- Tu tarea:
Indica en qué lugar nació y creció Jeff Tweedy, según el texto sobre sus libros.
─── Texto ───
Si no canto lo que siento / Me voy a morir por dentro.
Luis Alberto Spinetta, 1965
Preguntémoslo una vez más, nunca está de más: ¿qué sería de nosotros sin la música? Sí, hay gente que puede vivir sin ella, o considerarla como mucho un buen acompañamiento de fondo, un ruido que entra en la categoría de lo agradable. Está bien, que cada cual viva con sus manías, libertad de expresión.
Pero acá, donde en el momento en que se escriben estas líneas -y en muchos otros momentos- suena música, y aparece el "Solitaire" de Wilco, los dedos se detienen un rato para que toda la atención esté en admirar esa breve gema que puede ser una canción. Y el mundo hoy parece una mierda, y la realidad argentina "libertaria" es una catarata de angustias, y sin embargo todo se alinea y la pura belleza de una melodía y un tipo cantando pone todos los astros en fila. Todo está bien. Todo. Está. Bien. ¿Negación? ¿Aturdimiento? ¿Magia? A quién le importa. Si igual es inexplicable.
Pero hay quienes intentan explicarlo. Aun con la sospecha de la imposibilidad de la tarea. Al frente de Wilco está Jeff Tweedy. Tweedy nació y creció en Belleville, Illinois, un lugar de nombre tan Bradbury que explica algunas cosas de su corpus artístico, esas canciones que huelen a carretera polvorienta y campos interminables. Un remedio para melancólicos. Compositor, guitarrista, cantante, el hombre de 57 años integró en su experiencia pandémica el impulso de escribir dos libros. Distribuidos en la Argentina por Continente en una preciosa edición de la española Contra, Cómo componer una canción y Un mundo en cada canción integran un delicioso compendio de reflexiones surgidas más allá de la imposibilidad. Lo siento, Mr. Zappa, pero sí se puede bailar de arquitectura.
El título Cómo componer una canción, lo escribe el mismo Tweedy, es engañoso. Dado que no existe un manual más allá de las cuestiones formales del pentagrama -que Jeff no sabe leer-, lo que el músico propone es abrazarse a la posibilidad del acto creativo, partir de la cuestión de melodía y armonía, estrofas y estribillos para extender ese proceso y esa predisposición del espíritu a cualquier tarea artística. Sus pequeñas manías y sistemas, su decisión de apagar el ruido externo para entregarse a una tabla rasa de la que siempre puede surgir algo, son la supuesta "guía".
Pero allí ya hay algunos pensamientos que enlazan con su tercer libro -el primero fue la autobiografía Vámonos (para poder volver)-, que lleva el apropiado subtítulo de "La música que me cambió la vida y la vida que cambió mi música". Tweedy recorre cincuenta canciones que significaron algo, que lo modificaron, que lo sedujeron o que lo asquearon (el lapidario par de párrafos que le dedica a Bon Jovi y "Wanted Dead or Alive" es para colgar en la pared). Que le enseñaron cosas que no sabía que estaban allí en sus entrañas, que lo trasladaron a momentos ínfimos pero de efecto duradero en su vida.
─── Material recopilado ───
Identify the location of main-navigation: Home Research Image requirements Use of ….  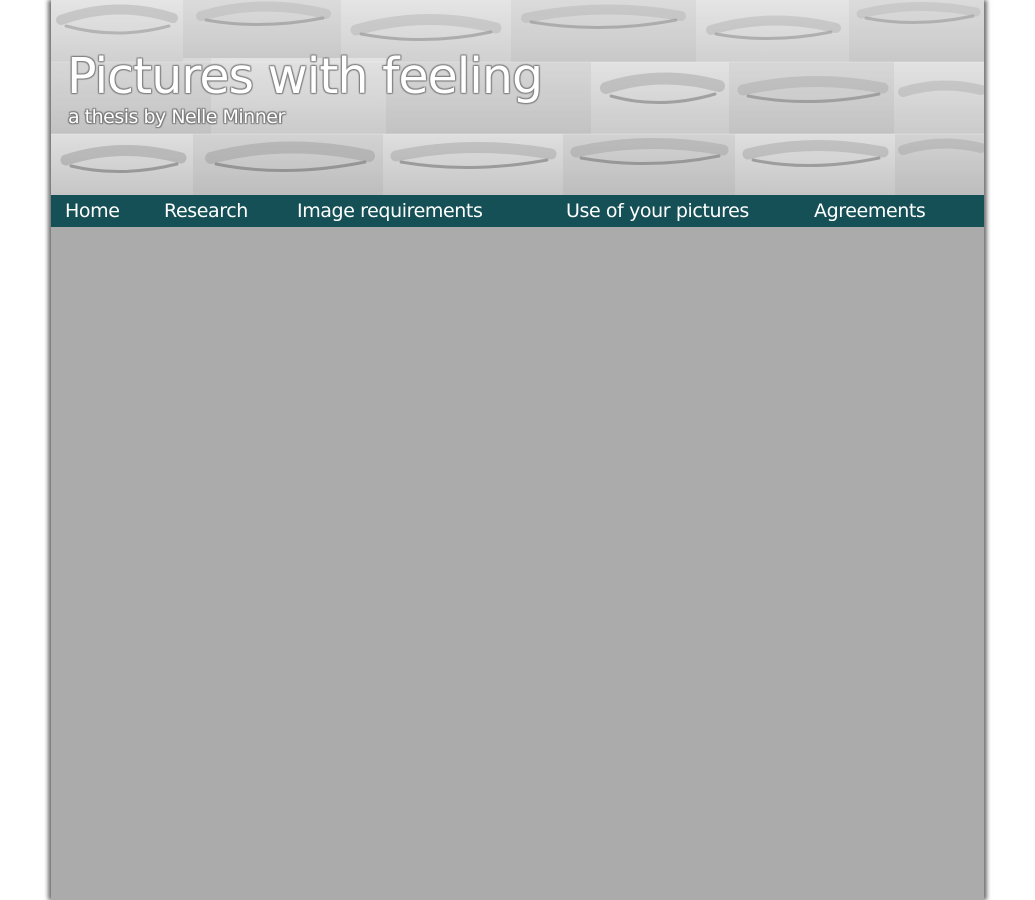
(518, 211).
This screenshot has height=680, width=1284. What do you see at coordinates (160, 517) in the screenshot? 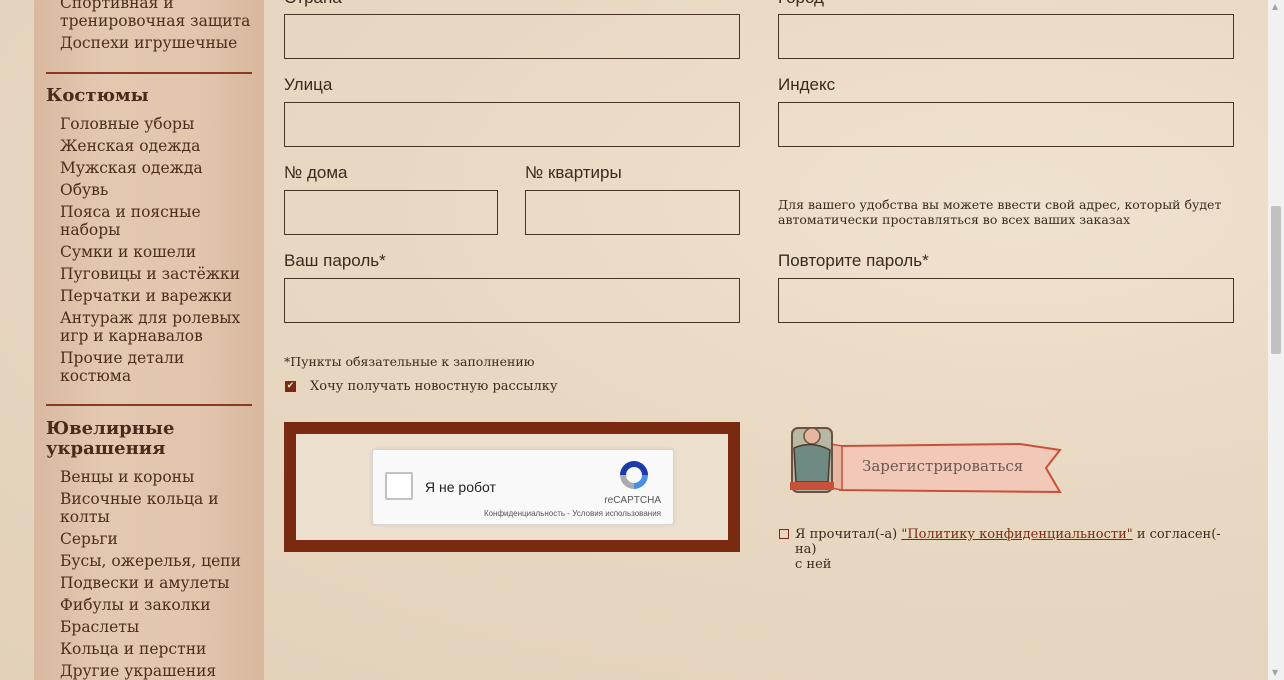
───
- La respuesta:
En Belleville, Illinois.